Lucia Tantardini specialises in the Renaissance and Early Modern period, c. 1400-1600.

Dr Tantardini holds a PhD from the University of Cambridge. Previously she worked at Christie’s London and at the Art Institute of Chicago.

She joined Clare Hall as a Research Fellow and she is currently Official Fellow, Tutor, and Praelector.  At Clare Hall, she leads the Art and Architecture Special Interest Group, she co-organised the 50th Anniversary international conference Clare Hall and Italy (University of Bologna, 2015) and edited the volume Ralph Erskine and the invention of Clare Hall (2016), among other projects. 

In the Department of History of Art, she lectures for the Part I Tripos, which she convened for various years, and taught the Special Subject Drawing in Renaissance and Early Modern Italy c. 1450-1600, the only academic course worldwide entirely devoted to drawing. For the 500thanniversary of Leonardo da Vinci’s death, she organised the interdisciplinary conference ‘Leonardo (1519-2019): Art. History Science’ held at the Fitzwilliam Museum.  She is also Director of Studies at Clare College and Trinity Hall, as well as a Syndic of the Senate House of the University of Cambridge.

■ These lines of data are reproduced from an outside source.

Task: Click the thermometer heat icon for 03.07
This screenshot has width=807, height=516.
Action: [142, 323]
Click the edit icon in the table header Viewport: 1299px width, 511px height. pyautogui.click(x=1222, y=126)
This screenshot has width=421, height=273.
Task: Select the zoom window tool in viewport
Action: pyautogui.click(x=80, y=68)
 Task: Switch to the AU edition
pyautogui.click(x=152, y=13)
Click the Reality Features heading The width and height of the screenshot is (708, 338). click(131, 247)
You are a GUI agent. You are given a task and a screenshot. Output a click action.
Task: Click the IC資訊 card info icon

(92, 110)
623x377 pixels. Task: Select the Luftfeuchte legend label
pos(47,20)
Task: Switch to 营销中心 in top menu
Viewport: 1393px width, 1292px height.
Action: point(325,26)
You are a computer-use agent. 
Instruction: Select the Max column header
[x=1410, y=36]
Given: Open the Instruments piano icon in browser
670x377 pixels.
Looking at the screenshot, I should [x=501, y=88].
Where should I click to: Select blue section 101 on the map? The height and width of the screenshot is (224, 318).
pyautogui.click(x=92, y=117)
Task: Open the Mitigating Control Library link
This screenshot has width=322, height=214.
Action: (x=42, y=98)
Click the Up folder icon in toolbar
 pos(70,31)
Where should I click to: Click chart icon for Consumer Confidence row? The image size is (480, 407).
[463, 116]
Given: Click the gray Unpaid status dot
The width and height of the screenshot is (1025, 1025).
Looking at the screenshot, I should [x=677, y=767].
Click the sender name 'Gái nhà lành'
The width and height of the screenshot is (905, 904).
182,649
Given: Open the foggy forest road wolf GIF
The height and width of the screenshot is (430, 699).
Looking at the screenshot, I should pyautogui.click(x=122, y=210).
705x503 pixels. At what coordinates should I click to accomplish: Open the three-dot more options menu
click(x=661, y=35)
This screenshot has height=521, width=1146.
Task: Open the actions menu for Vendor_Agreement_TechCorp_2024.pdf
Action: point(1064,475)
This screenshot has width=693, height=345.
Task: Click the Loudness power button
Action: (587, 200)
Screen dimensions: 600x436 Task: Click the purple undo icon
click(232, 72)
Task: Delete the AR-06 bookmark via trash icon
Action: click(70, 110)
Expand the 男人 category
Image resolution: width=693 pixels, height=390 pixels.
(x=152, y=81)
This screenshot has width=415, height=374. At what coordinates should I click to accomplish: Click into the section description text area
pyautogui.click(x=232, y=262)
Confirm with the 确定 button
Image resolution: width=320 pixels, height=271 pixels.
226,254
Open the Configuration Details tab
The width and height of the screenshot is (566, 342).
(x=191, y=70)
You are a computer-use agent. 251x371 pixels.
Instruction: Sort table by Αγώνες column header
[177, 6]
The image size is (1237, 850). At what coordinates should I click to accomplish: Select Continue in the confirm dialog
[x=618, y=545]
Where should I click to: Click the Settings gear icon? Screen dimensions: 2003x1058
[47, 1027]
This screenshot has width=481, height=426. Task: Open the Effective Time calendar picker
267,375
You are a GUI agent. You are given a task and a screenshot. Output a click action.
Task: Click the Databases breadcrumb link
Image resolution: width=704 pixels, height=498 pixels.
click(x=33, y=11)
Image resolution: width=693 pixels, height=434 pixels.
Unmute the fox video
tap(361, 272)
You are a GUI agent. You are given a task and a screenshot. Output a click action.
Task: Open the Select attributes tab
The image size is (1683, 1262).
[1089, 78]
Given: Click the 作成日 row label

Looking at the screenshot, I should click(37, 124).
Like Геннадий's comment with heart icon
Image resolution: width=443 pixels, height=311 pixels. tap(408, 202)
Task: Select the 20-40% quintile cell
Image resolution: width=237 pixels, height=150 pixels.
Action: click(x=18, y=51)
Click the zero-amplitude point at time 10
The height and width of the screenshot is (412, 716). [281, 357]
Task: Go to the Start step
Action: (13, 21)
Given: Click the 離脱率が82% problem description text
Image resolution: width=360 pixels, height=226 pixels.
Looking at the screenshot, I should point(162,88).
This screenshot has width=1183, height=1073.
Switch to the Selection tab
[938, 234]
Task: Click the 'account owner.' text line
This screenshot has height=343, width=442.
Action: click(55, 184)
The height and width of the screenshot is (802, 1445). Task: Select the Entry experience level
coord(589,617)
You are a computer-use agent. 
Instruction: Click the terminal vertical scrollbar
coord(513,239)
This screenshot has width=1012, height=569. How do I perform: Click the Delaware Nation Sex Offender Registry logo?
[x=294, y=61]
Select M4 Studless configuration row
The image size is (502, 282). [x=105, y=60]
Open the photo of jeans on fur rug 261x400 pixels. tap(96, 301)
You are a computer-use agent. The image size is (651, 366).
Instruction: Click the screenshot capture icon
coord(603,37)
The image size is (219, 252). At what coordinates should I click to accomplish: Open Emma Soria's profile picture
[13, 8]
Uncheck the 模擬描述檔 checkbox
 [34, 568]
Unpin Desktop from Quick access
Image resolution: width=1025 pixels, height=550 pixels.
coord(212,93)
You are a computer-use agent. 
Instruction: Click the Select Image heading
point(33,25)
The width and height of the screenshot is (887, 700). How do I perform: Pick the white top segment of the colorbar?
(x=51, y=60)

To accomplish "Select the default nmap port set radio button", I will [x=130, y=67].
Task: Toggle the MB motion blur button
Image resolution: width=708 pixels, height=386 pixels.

Dr Tantardini’s scholarship combines critical and visual approaches which both reflect her academic and professional background. Her research concentrates on the development of the art of drawing between Leonardo da Vinci and Caravaggio but more widely, her work addresses Renaissance drawing and painting, their interrelation, and their common theoretical inspiration, both as act and art.

History of Art at Clare Hall

Clare Hall has a distinguished community of art historians, making it a vibrant place for graduate students committed to this subject.  In addition to Dr Tantardini, current Official Fellows include Erma Hermens, director of the Hamilton Kerr Institute for the conservation of easel paintings.

Long prominent in History of Art, Clare Hall Emeriti Fellows in the subject feature eminent art historians such as Robert Anderson, former director of the British Museum, Gloria Carnevali, former Director of Jesús Soto Museum of Modern Art, Ciudad Bolívar, Venezuela, Renaissance scholar Paul Joannides, and Frances Spalding, former editor of the Burlington Magazine.

Moreover, the College is within walking distance of the University Library, the Department of History of Art, the Fitzwilliam Museum, and Kettle’s Yard, among other museums, and has a regular programme of exhibitions organised by the Clare Hall Art Committee.